Previously the programs were all extensions of the 24-bit version. Development of the algorithmic programs here started with the 48-bit version, which was then modified for 64-bit, 32-bit and 24-bit use. It is probably best to start with the 32-bit version to get the clearest understanding of what is being done.

There are a number of things which need to be described for these algorithms -

Because we are no longer adding hard-coded values for bits in a brute-force way, we need an additional set of variables which hold the number we are adding for each bit value. These are the 'add' variables. Those are initialised to the MSB value when we start and then divided by two subsequently, which is done by a shift right.

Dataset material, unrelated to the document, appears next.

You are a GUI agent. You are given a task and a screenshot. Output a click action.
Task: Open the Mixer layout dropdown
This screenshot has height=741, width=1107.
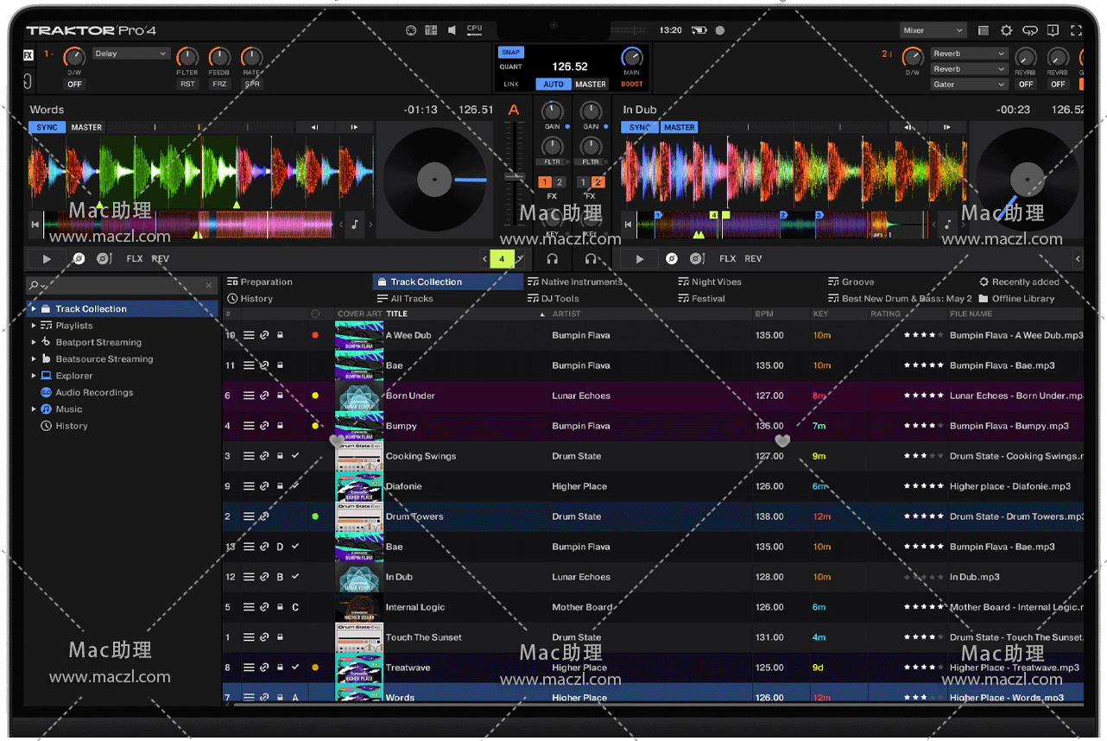pyautogui.click(x=933, y=30)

Note that a decimal 1 divided by 2 or shifted right becomes 0.5, which becomes 5000 in the lower set of four-digit words which represents our adding value.

We also need an additional set of variables to hold a temporary copy of the 'hex' value while operating on it. These are our 'tmp' variables. We left shift the 'tmp' value and check the MSB to see if a decimal value has to be added. We could have moved a bit through a bit mask to determine which bits are set but that would also require additional values, and what we have is simpler to implement and easier to follow.

The algorithm is pretty much like the brute-force approach, except rather than adding a specific value for each bit, we loop through all bits which are set, adding to the decimal value, adjusting the bit looked at and the bit value as we go. We finish when there are no more bits set.

Note that, because we can easily handle the least 16-bits separately, these lower 16-bits are not included as a 'tmp' variable, and the looping code and terminating check does not have to deal with those bits.

The handling of the various parts of the algorithm, shifting the 'tmp' value, adding and shifting the 'add' value, is all specified within macro routines to keep code memory usage lower. The number printing output routines have also been slightly modified to earlier to reduce code space.

As noted, all but the 64-bit version will run on an M2, X1 and X2 and in the PE6 simulator. The results generated should of course be identical to those from the brute force method.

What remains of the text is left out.